Album Review: Micah Stampley – ‘Love Never Fails’

Artist: Micah Stampley
Album: Love Never Fails
Street Date: 11/11/13
Record Label: Motown Gospel
Genre: Urban/R&B/Gospel/Choir
iPod Pick: He Loves Me
Micah Stampley has been around for a while now and still putting up the flag well. If you’ve heard these lyrics before, maybe on a Sunday morning in church or a hot Monday afternoon via radio you know Micah “I’m tired of the status quo, there’s got be more than this. . . We are desperate people, we want more more more” beautiful song. Let’s see if we get served more on Micah’s latest project.
We Will Praise You is the perfect album opener with a very catchy ‘la la’ hook. It’s almost pop. You might find yourself humming the refrain melody mindlessly after a couple listens.
‘Oh Give Thanks’ falls short a bit in melody progression on the album overall. It has a cliché bouncy almost afro beat we’ve heard so much on other gospel songs, in fact on movie scores and commercials maybe. Though it brings in the whole essence of a live performance with it variation on instrumentation, it gets a bit tiring along the way. He Loves Me is a beautifully balanced reggae tinged melody. What I love most about are the harmonies with Chevelle Franklyn and the trumpets are heard clearly. Though beaty it manages to come as an easy-to- listen-to track. You will love it.
One of the highlights of the album is Micah Stampley’s cover of Chris Tomlin’s Our God (also formerly covered by Israel Houghton and Seventh Day Slumber) but you would almost mistake this one for an entirely different song (reminds me of what The Welcome Wagon did with David Crowder Band’s Remedy). This one is a winner! Things slow down on the album title track Love Never Fails as Micah croons to remind us that ‘The love of Jesus never fails’.
Honestly I went a bit gaga once I heard the intro of Come to Jesus. It’s a cover of one of CCM’s most breathtaking songs titled Untitled Hymn (Come to Jesus) by Chris Rice. It’s a song you can’t afford to change a lot of if doing a cover and I think Micah realizes this because he keeps the pattern, modulations and arrangements. His voice is the spice of it all. Overall he does it well, making it his own.
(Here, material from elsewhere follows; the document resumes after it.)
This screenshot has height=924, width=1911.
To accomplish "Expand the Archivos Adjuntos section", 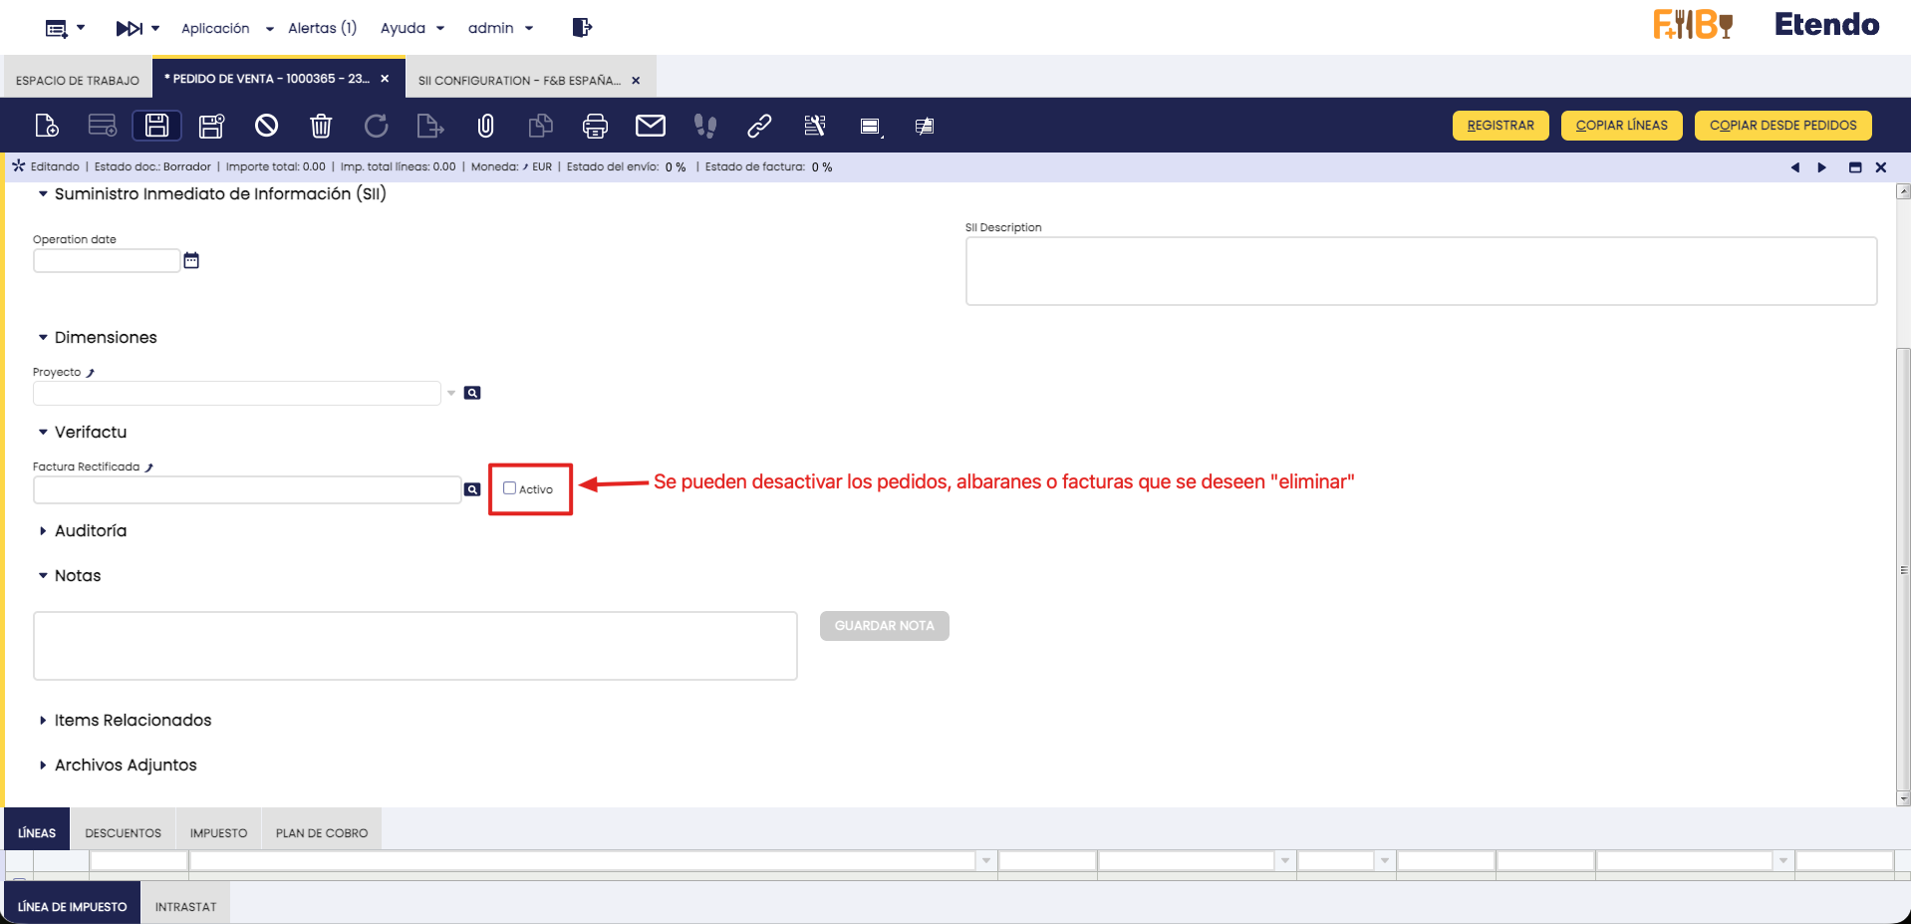I will click(125, 766).
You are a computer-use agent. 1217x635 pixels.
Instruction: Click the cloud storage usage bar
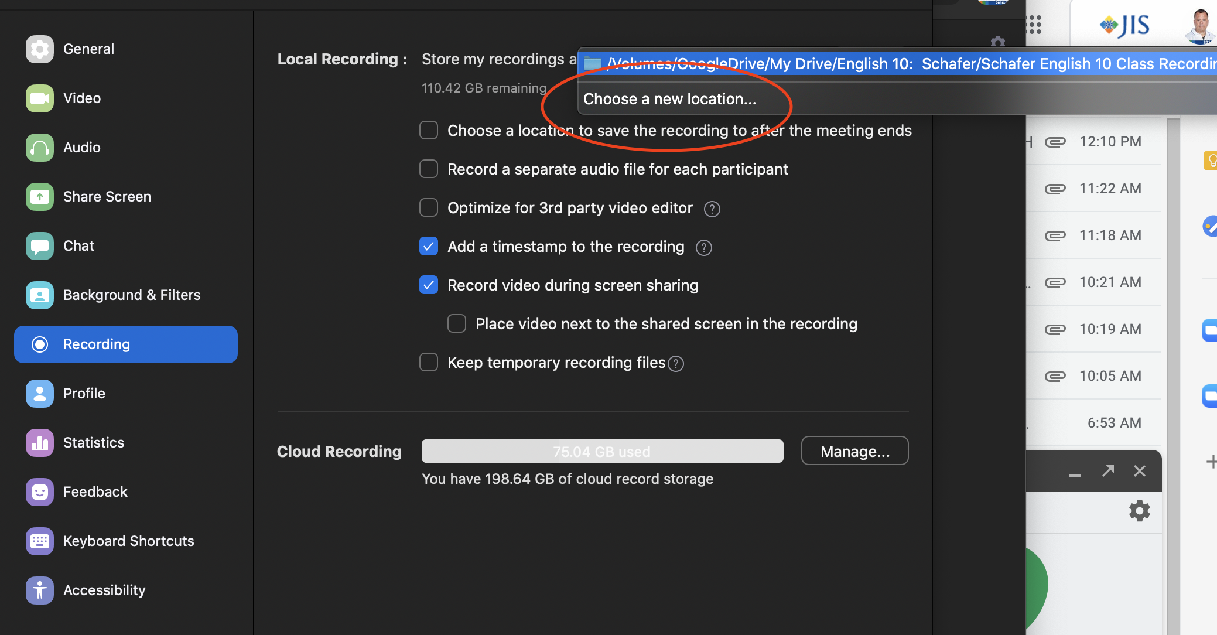(x=602, y=452)
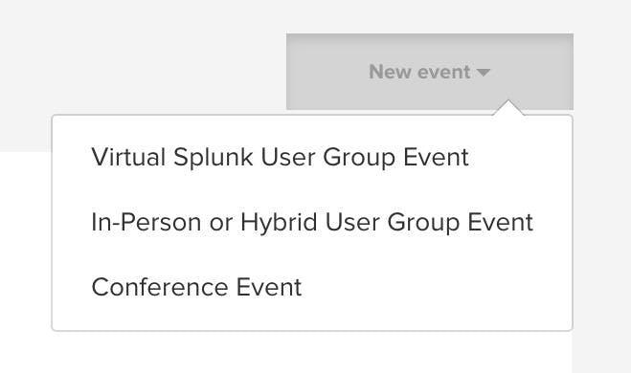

Destiny is firm and declarative. In fact it kicks into this up tempo chant by the end. The Donnie McClurkin-esqued The Greatest brings really nothing new to the table musically though Micah’s voice shines well on it.
Micah also covers Let The Church Rise a song which was written by Israel Houghton and Jonathan Stockstill of The Deluge band (Remember How Long by Da’ T.R.U.T.H. from the Big Picture project?). All though formerly performed by Sound of The New Breed, this song never got the attention it deserved.
Zion is beautiful. Closing the album is a cover of Josh Groban’s You Raise Me Up (already done by artists such as Selah and West life) and finally he makes it into something a choir can comfortably sing on a Sunday morning.
Micah Stampley’s new effort Love Never Fails is a total package against all odds contained therein. It’s interesting to see an artist who keeps growing not just stretching themselves album after album. Micah Stampley has really morphed as an artist since Songbook of Micah. 6 records later, I have a strong feeling this is just the beginning.